PAGE EXCERPT
=-=-=

Still waiting for your opinion on how she managed the liver injury
I would have to refer to the expert testimony. I'm not a doctor. It was an injury so severe as only to be seen in road traffic collisions or abuse. Where else did the injury come from? Why don't the panel even have an explanation for it?
Does this apply to ventilation ? How might one tell if the tube was dislodged? Presumably not all of these babies crashed as a result? Were the tubes fully out, or a bit out? Had the tape holding them in place come off? Exactly what sort of ventilation are we talking about?
Write into Panorama and ask them. The same conditions apply to all staff. They aren't stitching Lucy up to make her look worse.
Anecdotally my 5 week preemie spent 24 hours in special care immediately after birth, and the nurse took great delight in relating how it was a good sign they could bring him back to me because he kept trying to pull his tubes out. I'm not making this up.
So he didn't actually manage to pull his tubes out then, so it's not the same.

=-=-=

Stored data
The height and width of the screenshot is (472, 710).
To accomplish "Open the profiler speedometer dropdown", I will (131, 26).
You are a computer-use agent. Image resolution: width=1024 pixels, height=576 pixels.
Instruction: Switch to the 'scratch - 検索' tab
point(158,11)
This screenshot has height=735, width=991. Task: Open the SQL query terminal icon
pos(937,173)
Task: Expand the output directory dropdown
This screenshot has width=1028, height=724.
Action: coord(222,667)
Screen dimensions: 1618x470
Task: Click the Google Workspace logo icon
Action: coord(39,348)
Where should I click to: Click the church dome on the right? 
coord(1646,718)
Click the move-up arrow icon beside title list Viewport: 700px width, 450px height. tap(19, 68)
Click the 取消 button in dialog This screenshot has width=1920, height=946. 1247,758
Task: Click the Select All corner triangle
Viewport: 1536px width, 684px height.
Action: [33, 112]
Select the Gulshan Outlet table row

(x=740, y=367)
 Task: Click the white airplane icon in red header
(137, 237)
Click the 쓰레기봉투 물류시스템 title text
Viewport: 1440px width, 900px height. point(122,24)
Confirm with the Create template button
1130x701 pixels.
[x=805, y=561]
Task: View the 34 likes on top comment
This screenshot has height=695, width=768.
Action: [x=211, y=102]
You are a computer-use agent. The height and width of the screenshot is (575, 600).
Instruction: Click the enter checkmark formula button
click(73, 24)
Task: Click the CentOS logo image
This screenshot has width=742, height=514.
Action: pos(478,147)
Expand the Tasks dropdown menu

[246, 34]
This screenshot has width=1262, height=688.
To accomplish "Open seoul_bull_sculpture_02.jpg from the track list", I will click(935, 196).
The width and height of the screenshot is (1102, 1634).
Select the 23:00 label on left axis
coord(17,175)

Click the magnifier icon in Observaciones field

=-=-=

EXERCISE GOAL
Reproduce the part of the comment thread starting with "Still waiting for" and going on through "explanation for it?".

COMPLETED TASK
Still waiting for your opinion on how she managed the liver injury
I would have to refer to the expert testimony. I'm not a doctor. It was an injury so severe as only to be seen in road traffic collisions or abuse. Where else did the injury come from? Why don't the panel even have an explanation for it?